Paris. Philharmonie. Salle Pierre Boulez. Lundi 13 et mardi 14 janvier 2025
Pour les dix ans de son inauguration le 14 janvier 2015, la Philharmonie a
invité le London Symphony Orchestra et son chef émérite à vie Sir Simon Rattle,
qui apprécie particulièrement la grande salle parisienne au point d’avoir
souhaité un lieu comparable à Londres à l’époque où il était directeur musical
de la phalange londonienne (2017-2023), pour deux concerts qui auront attiré la
foule des grands jours. La première des
deux soirées a présenté trois partitions qui sont autant d’indiscutables
chefs-d’œuvre signés de trois grands « B » de l’histoire de la
musique dont deux de nos contemporains, Johannes Brahms, Pierre Boulez et George
Benjamin, tandis que la seconde était plus diversifiée, avec deux pages de
compositeurs britanniques des XXe et XXIe siècles, Michael
Tippett et Mark Anthony Turnage, associés à un quatrième « B » en la
personne de Beethoven…
Admirateur de Pierre Boulez (1) à qui il a consacré l’un de ses CD pédagogiques à l’époque où il était le directeur musical du City of Birmingham Symphony Orchestra, Sir Simon Rattle, qui vient de se voir attribué le Prix de la Fondation Ernst von Siemens pour la musique 2025 qu’avait également reçu Pierre Boulez en 1979, a ouvert son premier programme sur l’une des pièces les plus significatives du fondateur de l'IRCAM dans le cadre de son centenaire. Il a choisi le scintillant Eclat pour quinze instruments répartis sur l’ensemble du grand plateau de la Philharmonie. Créé le 26 mars 1965, jour du quarantième anniversaire de son auteur, à l’université de Californie à Los Angeles (UCLA), celle-là même où enseigna Arnold Schönberg de 1936 à 1944, par des membres du Los Angeles Philharmonic Orchestra dirigé par Boulez en personne, Eclat se fonde sur la résonance et son hétérogénéité, réunissant des instruments aux sonorités aux coloris variables, très courtes et feutrées, comme la guitare et la mandoline, jusqu’aux plus longues et amples, comme le piano ou les cloches-tubes, et sur la fulgurance, jouant de la virtuosité la plus éblouissante jusqu’au temps suspendu. Cette œuvre de moins d’une dizaine de minutes est écrite pour flûte, cor anglais, trompette, trombone, vibraphone, glockenspiel, cloches tubes, harpe, célesta, piano, cymbalum, mandoline, guitare, alto et violoncelle se verra associée une seconde partie en 1966-1970, réalisée pour vingt-cinq instruments, la partition se présentant dès lors sous forme de diptyque intitulé de Eclat/Multiples dont la création a été donnée à Londres le 21 octobre 1970, chacun des volets pouvant être joué indépendamment l’un de l’autre. Dans l’enceinte de la Salle Pierre Boulez, Eclat a sonné clairement, les quinze membres du London Symphony Orchestra prenant un évident plaisir à faire sonner leurs instruments avec délectation, Simon Rattle donnant à l’ensemble de l’exécution une suave sensualité.

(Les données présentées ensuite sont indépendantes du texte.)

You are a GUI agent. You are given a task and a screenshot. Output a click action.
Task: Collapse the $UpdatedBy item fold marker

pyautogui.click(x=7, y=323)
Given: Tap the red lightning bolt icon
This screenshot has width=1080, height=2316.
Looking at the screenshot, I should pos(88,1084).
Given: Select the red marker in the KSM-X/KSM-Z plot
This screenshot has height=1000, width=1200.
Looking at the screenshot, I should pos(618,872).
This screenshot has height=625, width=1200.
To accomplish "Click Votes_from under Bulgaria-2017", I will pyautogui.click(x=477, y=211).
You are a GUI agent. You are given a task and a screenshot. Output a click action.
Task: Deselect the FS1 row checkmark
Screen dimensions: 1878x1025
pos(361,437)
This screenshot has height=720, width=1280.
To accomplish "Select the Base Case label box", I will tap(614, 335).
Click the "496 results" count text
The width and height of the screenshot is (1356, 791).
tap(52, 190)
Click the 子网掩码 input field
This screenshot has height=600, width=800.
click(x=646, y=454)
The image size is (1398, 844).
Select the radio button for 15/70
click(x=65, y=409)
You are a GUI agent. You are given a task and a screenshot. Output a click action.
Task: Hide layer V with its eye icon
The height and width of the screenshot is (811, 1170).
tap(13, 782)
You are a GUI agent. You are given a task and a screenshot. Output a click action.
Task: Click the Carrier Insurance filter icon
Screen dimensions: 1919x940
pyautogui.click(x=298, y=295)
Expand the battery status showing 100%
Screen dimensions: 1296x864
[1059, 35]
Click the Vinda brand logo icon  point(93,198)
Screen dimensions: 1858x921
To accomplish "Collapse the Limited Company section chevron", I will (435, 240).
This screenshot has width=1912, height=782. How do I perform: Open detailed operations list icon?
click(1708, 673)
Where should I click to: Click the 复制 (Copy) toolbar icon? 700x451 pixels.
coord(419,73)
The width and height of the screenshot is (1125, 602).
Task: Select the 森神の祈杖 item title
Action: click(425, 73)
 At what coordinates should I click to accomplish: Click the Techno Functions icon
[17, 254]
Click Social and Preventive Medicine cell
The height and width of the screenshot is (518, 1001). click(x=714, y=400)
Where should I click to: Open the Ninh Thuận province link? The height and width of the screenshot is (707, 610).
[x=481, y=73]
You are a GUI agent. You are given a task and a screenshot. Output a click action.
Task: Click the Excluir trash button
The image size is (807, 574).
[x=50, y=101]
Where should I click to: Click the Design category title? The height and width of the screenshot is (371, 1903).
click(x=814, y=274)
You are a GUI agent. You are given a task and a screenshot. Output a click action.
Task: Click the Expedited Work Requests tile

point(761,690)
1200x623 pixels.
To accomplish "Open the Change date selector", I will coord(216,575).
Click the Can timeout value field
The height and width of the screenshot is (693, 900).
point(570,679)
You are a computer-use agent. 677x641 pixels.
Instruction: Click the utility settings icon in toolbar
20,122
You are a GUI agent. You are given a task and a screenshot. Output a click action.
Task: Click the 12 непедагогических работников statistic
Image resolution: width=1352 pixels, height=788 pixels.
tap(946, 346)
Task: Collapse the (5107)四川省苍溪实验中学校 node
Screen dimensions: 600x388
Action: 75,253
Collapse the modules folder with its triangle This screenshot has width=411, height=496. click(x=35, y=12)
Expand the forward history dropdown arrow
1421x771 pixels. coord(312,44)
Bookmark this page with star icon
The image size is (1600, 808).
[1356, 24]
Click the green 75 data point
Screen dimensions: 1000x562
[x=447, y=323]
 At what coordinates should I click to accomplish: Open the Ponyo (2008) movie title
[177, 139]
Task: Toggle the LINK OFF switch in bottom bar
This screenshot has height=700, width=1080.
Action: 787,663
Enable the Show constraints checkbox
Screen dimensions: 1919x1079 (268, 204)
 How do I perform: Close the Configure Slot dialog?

En création française, le LSO, Simon Rattle et, en soliste, Barbara Hannigan ont offert en présence de l’auteur les magistraux Interludes and Aria conçus par George
Benjamin (né en 1960) - Pierre Boulez célébrait son « oreille fabuleuse »
(2) -, à partir d’extraits orchestraux suivis
d’une aria pour soprano et orchestre de
l’opéra Lessons of Love and Violence (voir
https://brunoserrou.blogspot.com/2023/10/le-poignant-opera-lessons-in-love-and.html)
avec l’extraordinaire Barbara Hannigan, authentique chef-d’œuvre du théâtre lyrique du XXIe siècle,
d’une force implacable sur l’amour, le pouvoir, leur violence, les renoncements
qu’ils suscitent. Les extraits sélectionnés par le compositeur pour cette suite
de concert tirée de l’opéra éponyme permettent de goûter avec délectation
l’écriture orchestrale fascinante du compositeur britanoique, ainsi que son art
de la vocalité dans l’aria confiée au personnage d’Isabel, surtout
interprété par l’éblouissante cantatrice cheffe d’orchestre canadienne, qui
chante ces pages avec un naturel confondant et un plaisir particulièrement
communicatif.
En seconde partie de ce premier
concert, Simon Rattle et le LSO ont donné l’ultime chef-d’œuvre symphonique de
Johannes Brahms, la Quatrième Symphonie
en mi mineur op. 98 d’une beauté
sonore admirable, magnifiée par les timbres ronds et fruités de tous les
pupitres de cette remarquable phalange avec laquelle Pierre Boulez se plaisait
à se produire tellement il était convaincu par les qualités intrinsèques de
chacun des pupitres de la formation britannique, qui lui avait offert pour ses
soixante-dix ans en 1995 une tournée mondiale, dont une série de concerts Salle
Pleyel à Paris. Mais aussi somptueuse soit-elle, cette interprétation m’est
apparue peu évocatrice, le chef britannique restant dans la démonstration et le
plaisir de l’ouïe, sa conception manquant de lyrisme au profit de la virtuosié. En bis,
orchestre et chef ont offert une Danse
hongroise du même Brahms.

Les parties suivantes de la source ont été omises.